# Supplied text
- - - -
I can feel myself slowing down as the end of the year approaches. I feel like a ball running out of steam, making its last few rotations before coming full stop.
I have one last trip coming up before December waves goodbye. There are bits of tape and scraps of wrapping paper stuck to my socks. I forgot to change before I started baking for the neighbors, and there’s puffs of flour all over my dress shirt. This is it. We are here. I am exhausted.
But the thing that is weighing heaviest on my mind—the nagging question that hums while I move around the country and my kitchen—is what I’m clutching to my chest into next year. In a spiritual formation group, we talked about calling and convergence. What on earth am I really here for?
I’m scooping hot chocolate into cocoa bombs and wonder. Am I doing what I really need to do? What is going to have the most impact? What is the thing that makes as many parts of me come alive as possible?
I drop mini marshmallows into the cocoa dust. Drop, drop.
The question bothers me, this calling question. CQ for short. The CQ is a pebble in the shoe of my thoughts. I’m limping and moving but uncomfortable. I need to sit; I’m tired.
I have caught glimpses of what it looks and feels like to have my life running on all cylinders. Explosive joy of movement and synergy. I remember recognizing in that season that I was experiencing something elusive and supposedly fleeting. I remember savoring it and being afraid of it. I could feel its incredible liberation while also feeling its finiteness. How could I expect it to last? My fear refused to let me sink into its softness.
It’s not that these places don’t exist. I know they do. But as I carefully melt the chocolate rims and place the cocoa hemispheres together, I hear my CQ soundtrack.
If you’ve been consistently called a change agent, raise your hand.
If you’ve been called to be a “prophetic voice,” raise your hand.
Change leader? Keep ‘em raised.
Outsiders see these people as exciting. Glamorous. Leaders. But friends, I speak for every person, especially women, who consistently get called to these roles. It sucks. It’s the worst.
You are misunderstood. You are moving too slow for the early adopters, and you are killing the late adopters’ hopes and dreams. Insecure leaders will double down on efforts to elevate themselves or discredit your expertise.
- - - -
# What this exercise asks
**1.** Can you echo the essay word for word, from "I drop mini" to "sit; I’m tired."?
**2.** Which roles does the essay name in the lines asking readers to raise their hands or keep them raised?
**3.** In the essay, what does the writer compare the calling question to?

# Provided data
- - - -
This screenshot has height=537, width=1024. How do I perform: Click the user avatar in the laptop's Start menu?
- - - -
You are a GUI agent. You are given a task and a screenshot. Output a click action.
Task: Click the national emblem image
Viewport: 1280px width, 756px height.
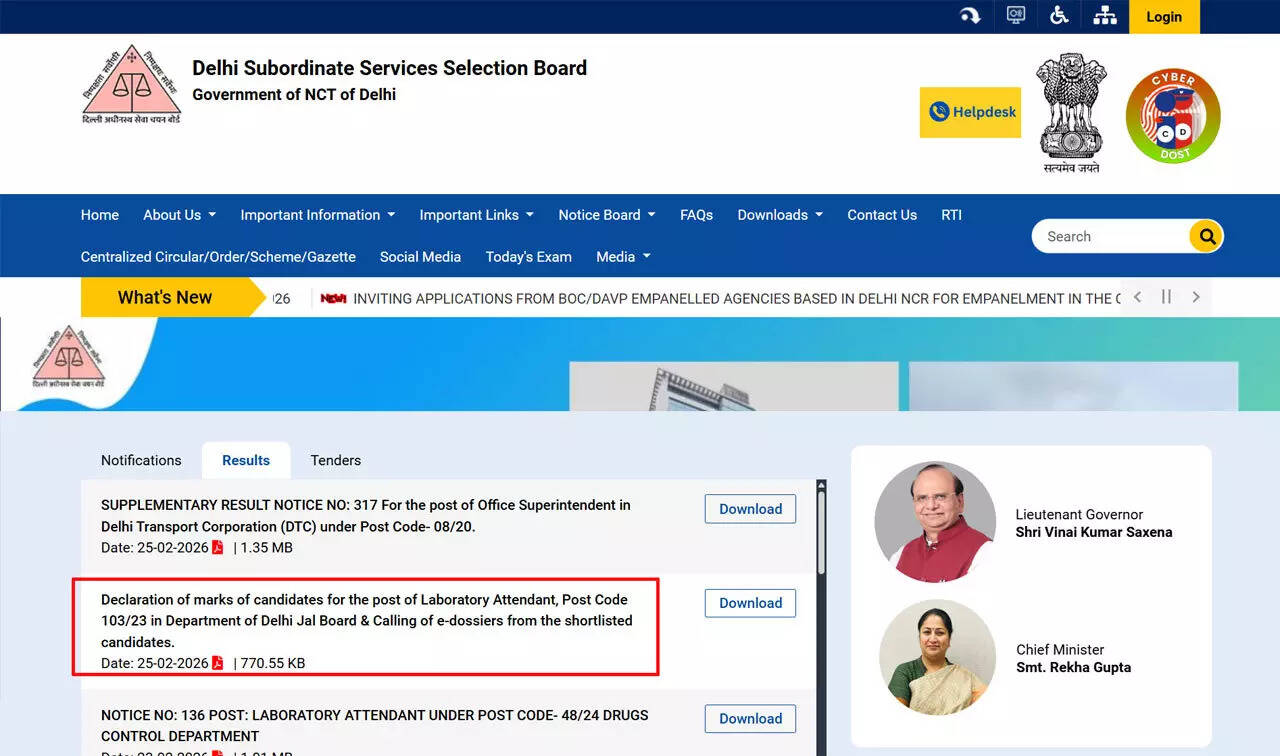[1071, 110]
- - - -
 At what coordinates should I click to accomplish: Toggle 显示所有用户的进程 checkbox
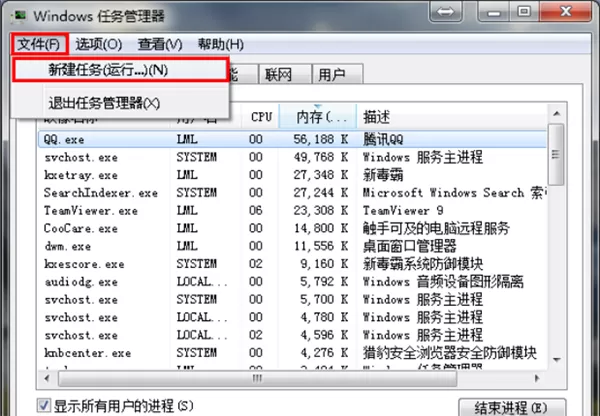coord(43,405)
- - - -
# Answers to the exercises
**1.**
I drop mini marshmallows into the cocoa dust. Drop, drop.
The question bothers me, this calling question. CQ for short. The CQ is a pebble in the shoe of my thoughts. I’m limping and moving but uncomfortable. I need to sit; I’m tired.

**2.**
- Change agent
- Prophetic voice
- Change leader

**3.** A pebble in the shoe of the writer's thoughts.